Leading US-based insurance company CNA Financial has fully restored systems following a Phoenix CryptoLocker ransomware attack that disrupted its online services and business operations during late March.

CNA provides a wide range of insurance products, including cyber insurance policies, and is the sixth-largest commercial insurance company in the US according to stats provided by the Insurance Information Institute.

Sources familiar with the ransomware attack told BleepingComputer that the attackers encrypted more than 15,000 devices after deploying ransomware payloads on CNA’s network on March 21.

“On March 21, 2021, as previously shared, we detected the ransomware and took immediate action by proactively disconnecting our systems from our network to contain the threat and prevent additional systems from being affected,” CNA said in an update published on Wednesday.

BleepingComputer has also learned at the time that Phoenix CryptoLocker operators also encrypted the computers of remote workers logged into the company’s VPN during the attack.

Systems are now fully restored

“CNA is fully restored, and we are operating business as usual. Our IT teams and third-party partners have worked hard to restore business operability,” the company said on Wednesday.

“We are pleased that in a short time since the ransomware event, we are now operating in a fully restored state.”

The insurance firm deployed endpoint detection and monitoring tools on the newly restored systems during the recovery process.

CNA also ensured that the restored systems were not reinfected by scanning them again before bringing them back online.

While investigating the impact on data stored on its systems, the insurance provider did not find any evidence of stolen policyholder info surfacing being exchanged or put up for sale on the dark web or hacking forums.

“We do not believe that the Systems of Record, claims systems, or underwriting systems, where the majority of policyholder data–including policy terms and coverage limits–is stored, were impacted,” CNA added.

“Importantly, CNA has been conducting dark web scans and searches for CNA-related information and at this time, we do not have any evidence that data related to this attack is being shared or misused.”

Ransom note created during CNA ransomware attack
CNA ransomware attack ransom note

Cyber insurance firms are a valuable target

Attacks on companies with cyber insurance policies are very lucrative for ransomware groups as they are more likely to pay the ransom.

However, breaching an insurance provider’s network and stealing customers’ policy info could be an even more lucrative way to increase their attacks’ effectiveness.

With the help of this data, ransomware gangs can easily create a list of insured companies, including their policy limits, to target in the future.
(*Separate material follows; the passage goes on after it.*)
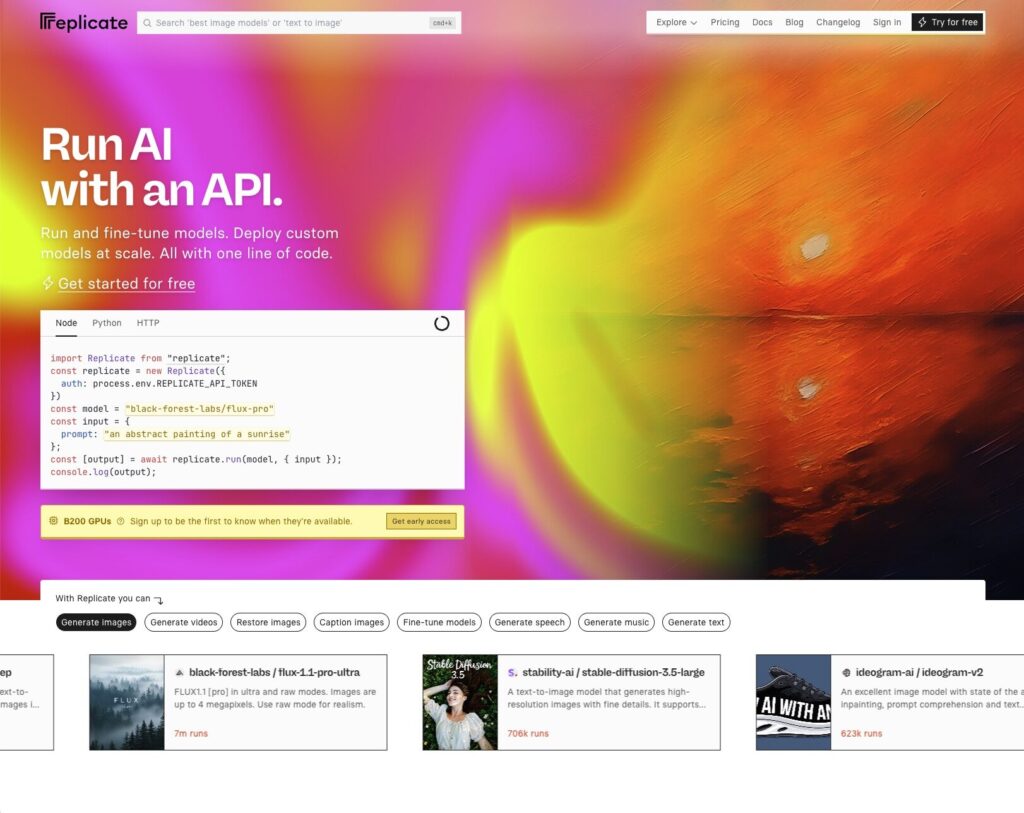This screenshot has height=813, width=1024.
Task: Click the B200 GPUs chip icon
Action: click(x=54, y=521)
This would also most likely make it possible for ransom demands custom-tailored to each victim’s policy coverage.

In a recent interview, the REvil ransomware operation said that hacking insurers’ systems helps create lists of possible targets more likely to pay a ransom.
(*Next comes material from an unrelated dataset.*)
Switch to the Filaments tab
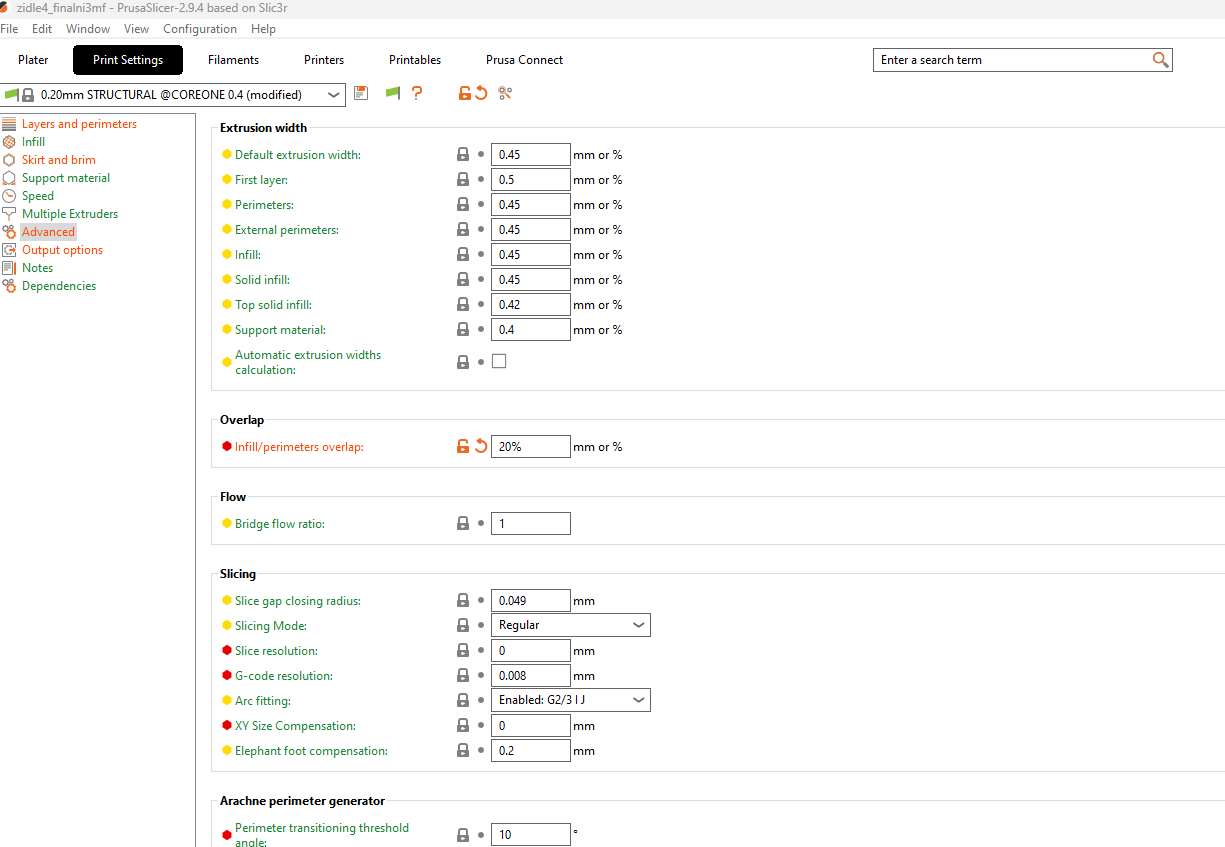 [x=233, y=60]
While at this time, it is not yet known if the ransomware group has stolen unencrypted files before encrypting CNA’s systems, the company said that it would abide by “notification obligations to policyholders and impacted individuals.”

Using double-extortion as a tactic has become commonplace for most active ransomware operations, with victims regularly alerting their customers or employees of possible data breaches following ransomware attacks.